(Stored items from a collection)
* * *

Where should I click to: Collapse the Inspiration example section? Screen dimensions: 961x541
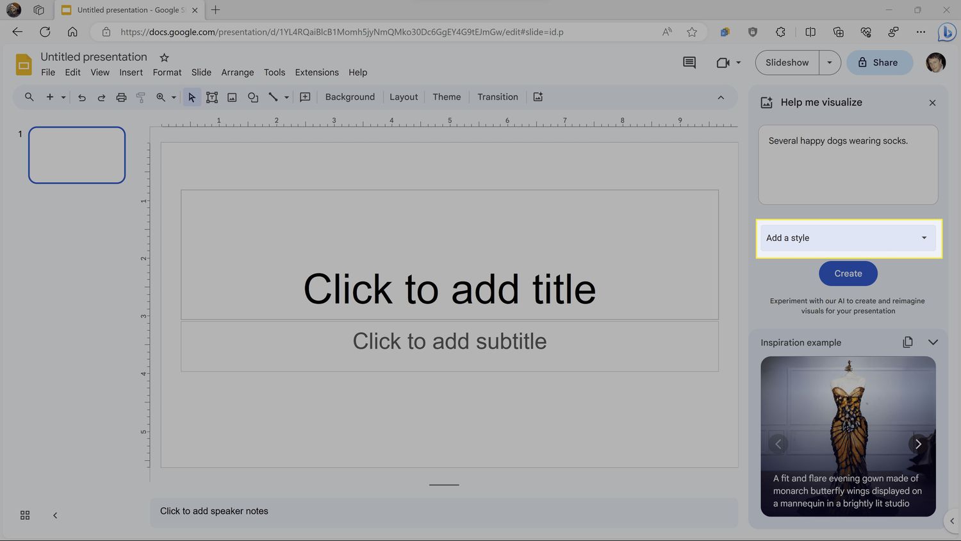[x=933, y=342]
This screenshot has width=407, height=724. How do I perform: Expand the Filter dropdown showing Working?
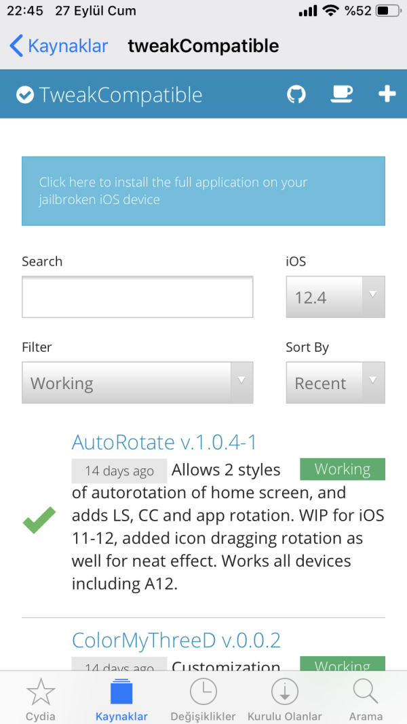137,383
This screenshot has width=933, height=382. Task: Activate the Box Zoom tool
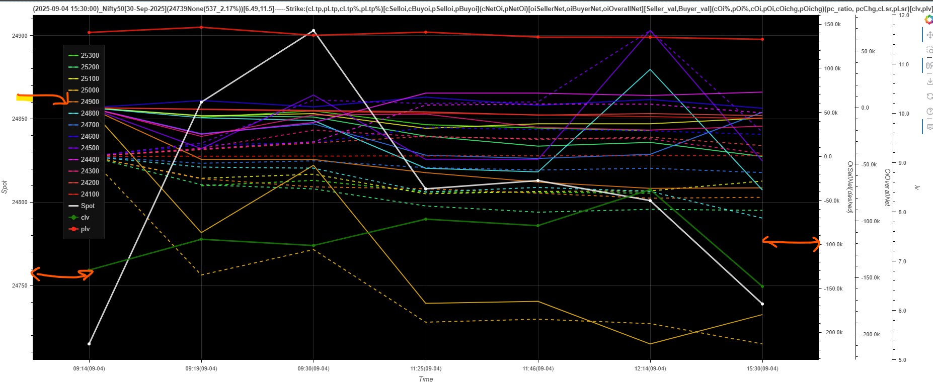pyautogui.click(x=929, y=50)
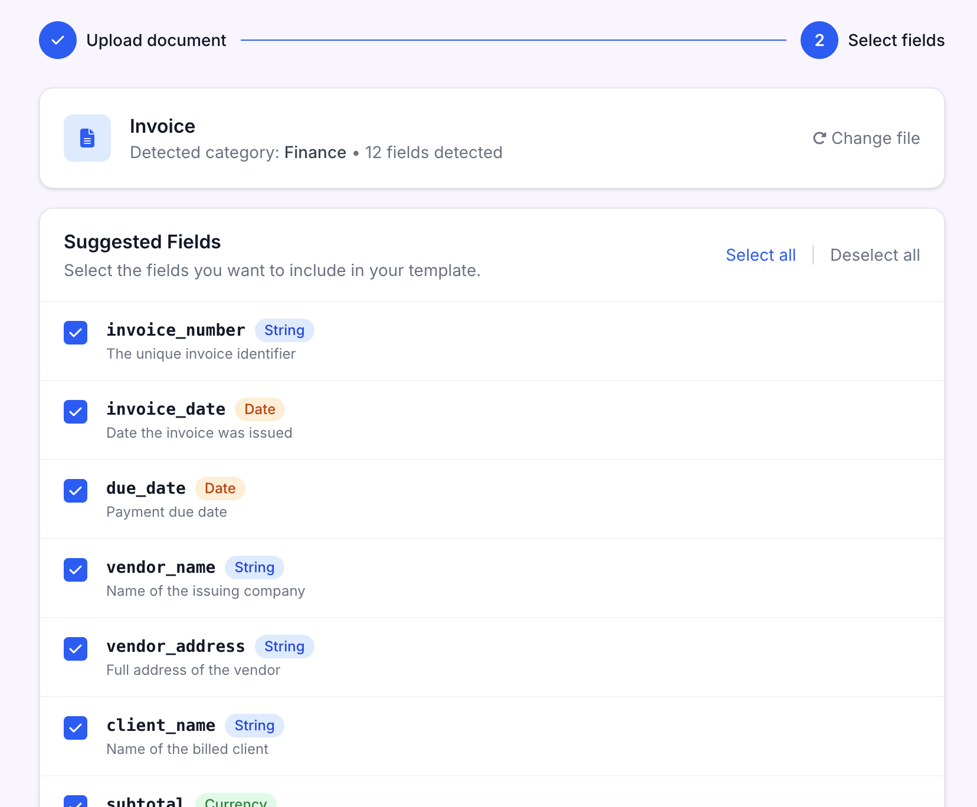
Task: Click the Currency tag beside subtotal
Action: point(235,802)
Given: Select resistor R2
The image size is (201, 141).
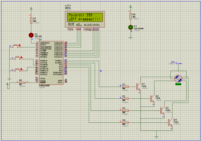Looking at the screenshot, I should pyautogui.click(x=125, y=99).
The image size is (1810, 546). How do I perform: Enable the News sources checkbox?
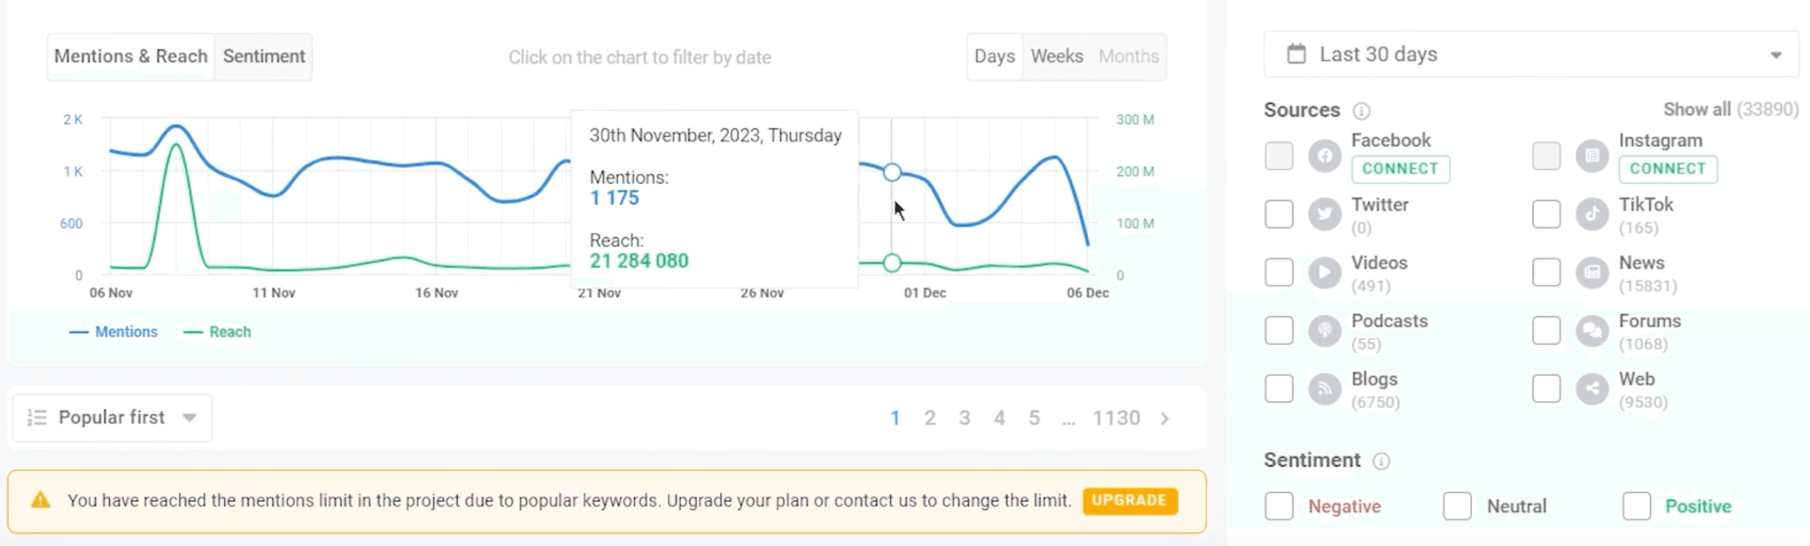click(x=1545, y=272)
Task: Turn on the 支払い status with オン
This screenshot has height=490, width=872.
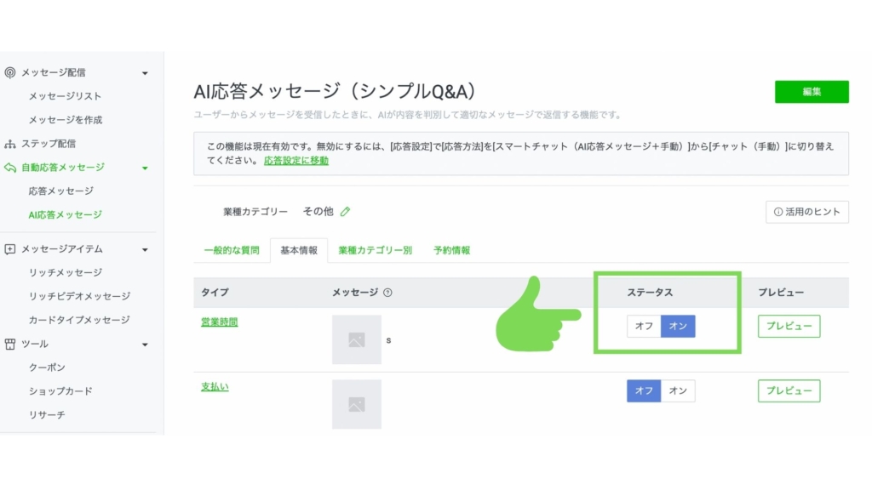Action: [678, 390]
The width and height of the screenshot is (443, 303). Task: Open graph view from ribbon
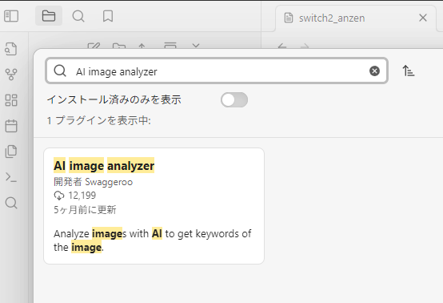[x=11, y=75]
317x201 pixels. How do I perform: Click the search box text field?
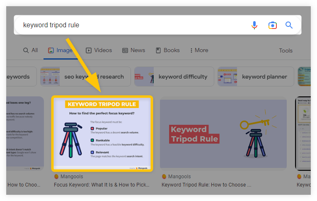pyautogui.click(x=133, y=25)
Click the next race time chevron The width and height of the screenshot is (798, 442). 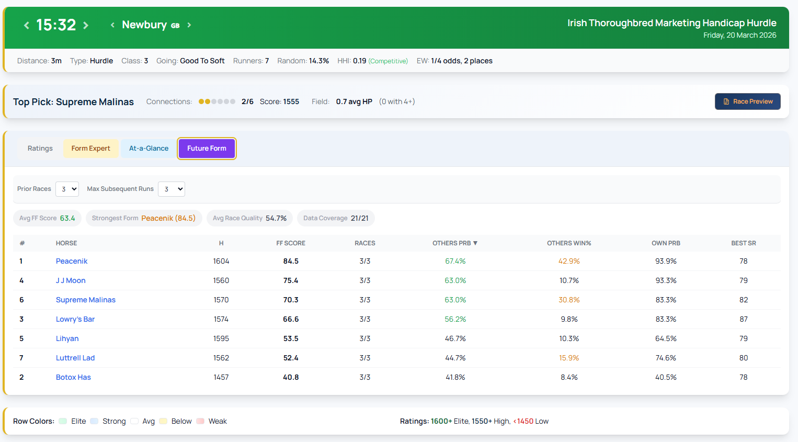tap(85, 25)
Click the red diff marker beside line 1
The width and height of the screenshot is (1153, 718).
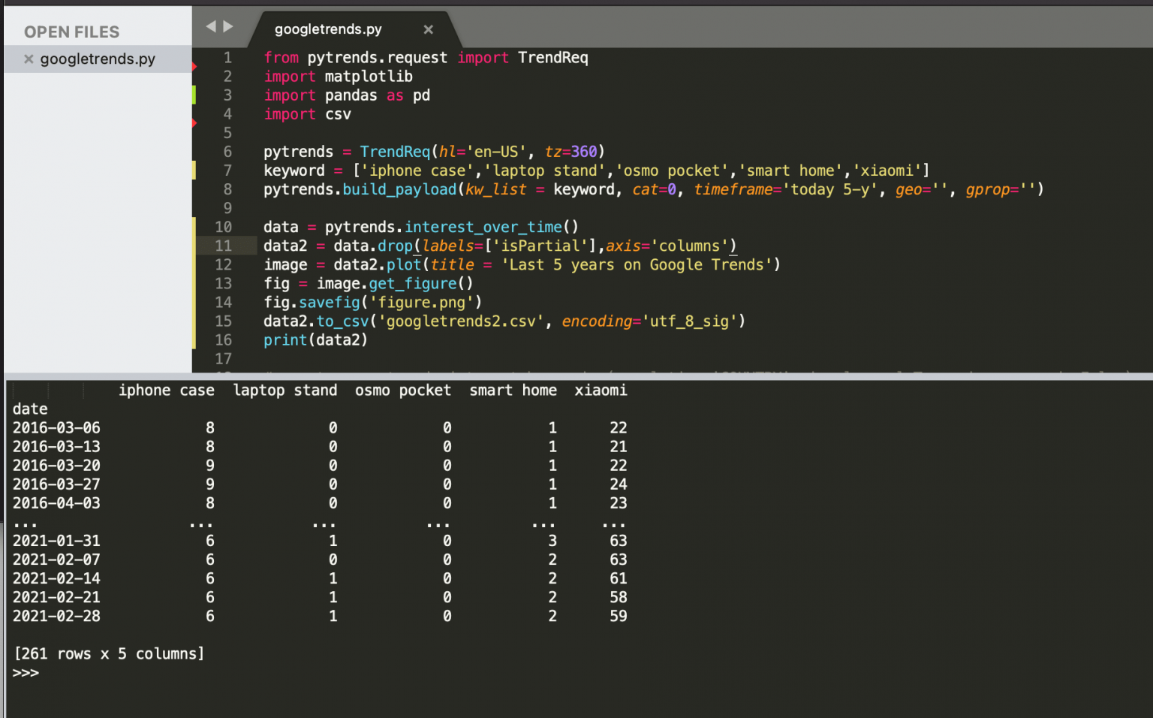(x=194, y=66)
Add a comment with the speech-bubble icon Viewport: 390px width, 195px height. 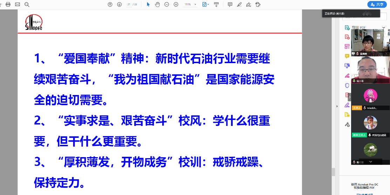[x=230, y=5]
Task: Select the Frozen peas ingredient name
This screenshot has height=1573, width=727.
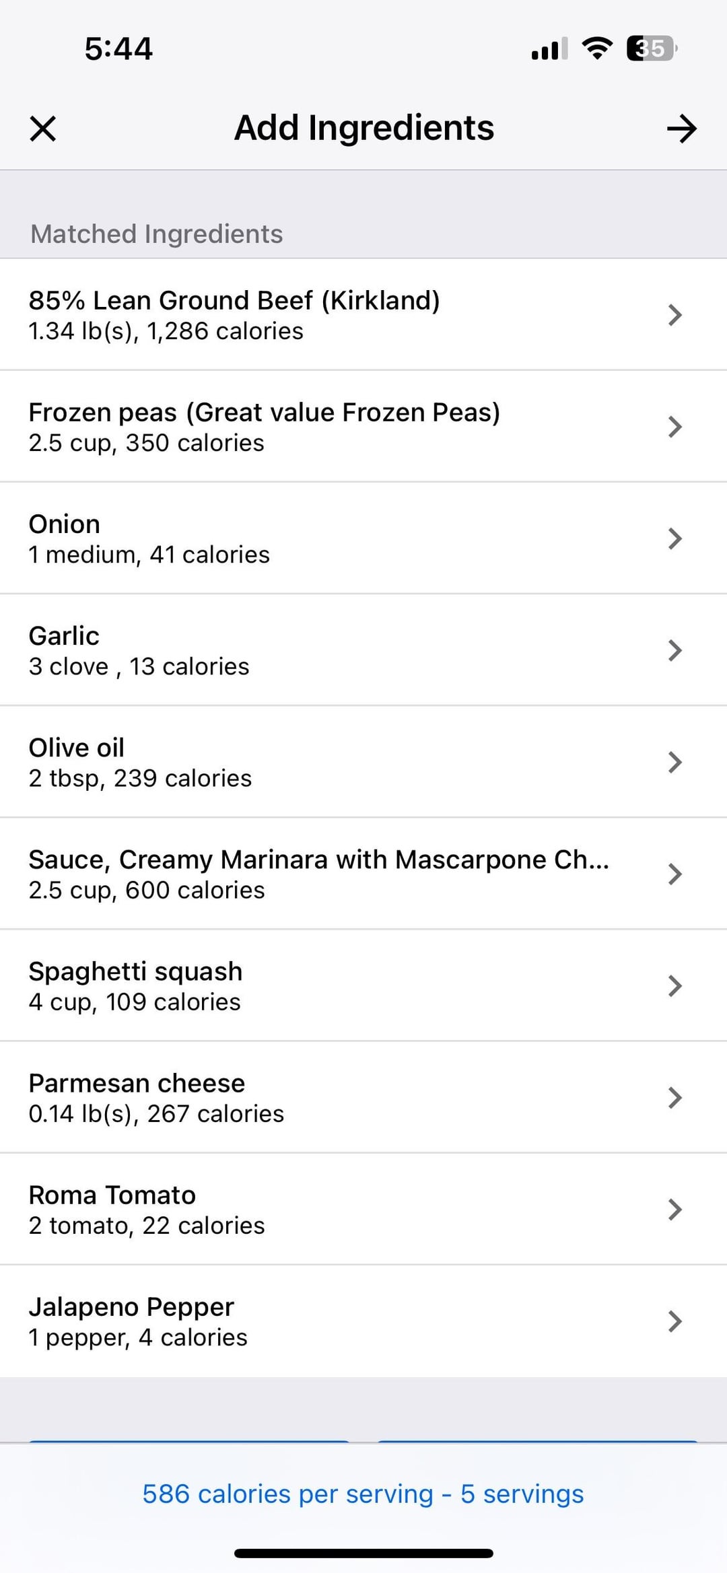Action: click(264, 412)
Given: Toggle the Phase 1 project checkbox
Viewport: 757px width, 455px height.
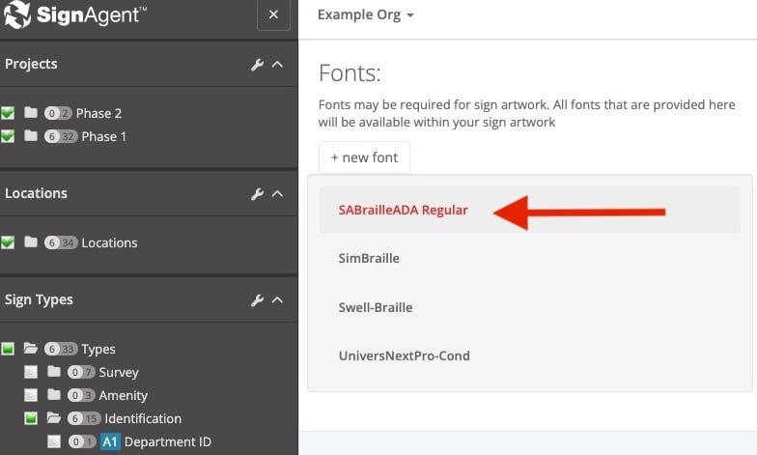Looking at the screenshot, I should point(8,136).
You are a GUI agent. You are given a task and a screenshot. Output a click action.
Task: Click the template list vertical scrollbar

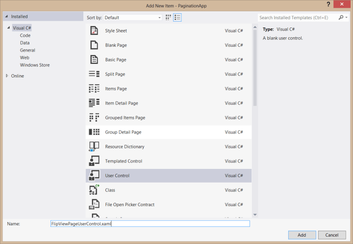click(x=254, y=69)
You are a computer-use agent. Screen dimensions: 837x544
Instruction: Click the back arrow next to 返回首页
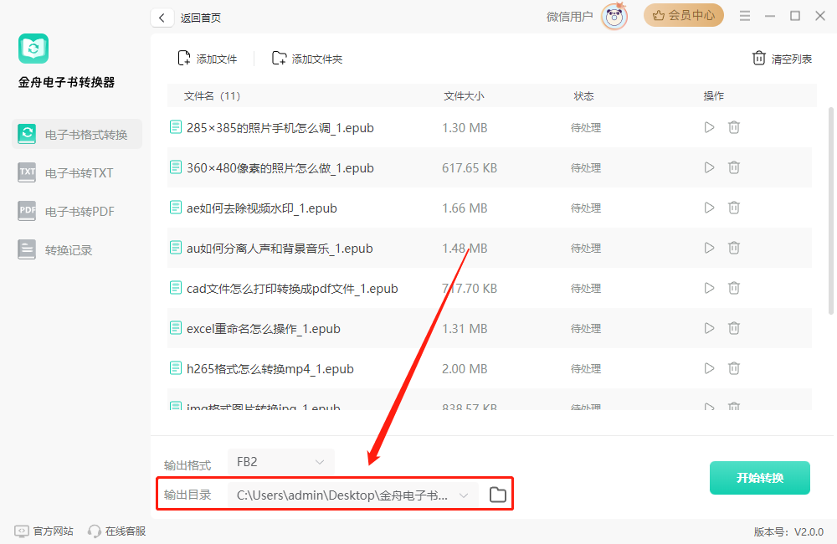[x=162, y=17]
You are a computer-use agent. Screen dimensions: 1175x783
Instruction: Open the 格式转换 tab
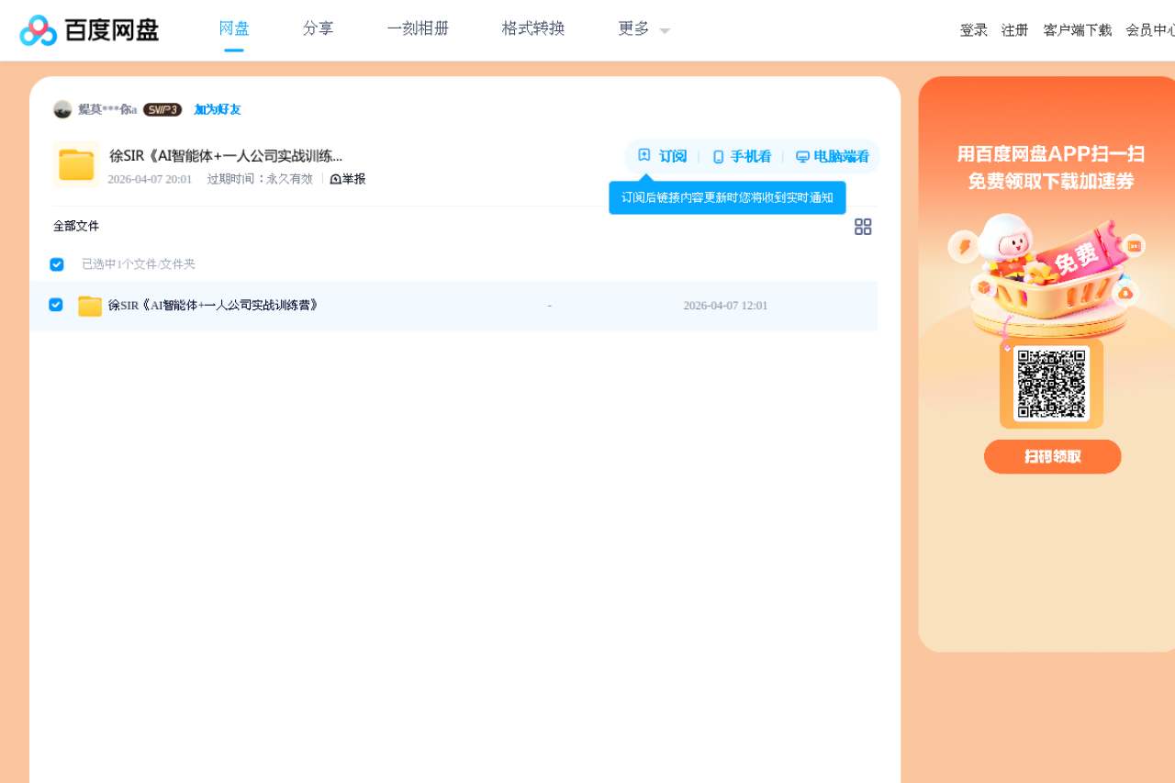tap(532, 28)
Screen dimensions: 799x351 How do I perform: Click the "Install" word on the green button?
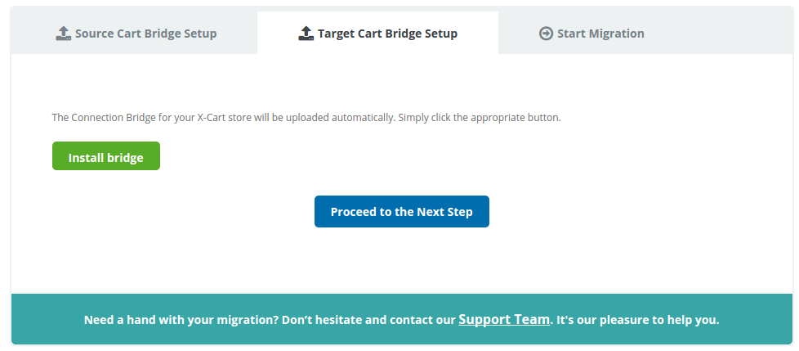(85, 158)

* * *

Across the entries above, find the lines with the string "computer" and copy them.

> **RESPONSE TO THIS EXERCISE**
You are a computer-use agent. Screen dimensions: 837x544
You are a computer-use agent. Screen dimensions: 1175x783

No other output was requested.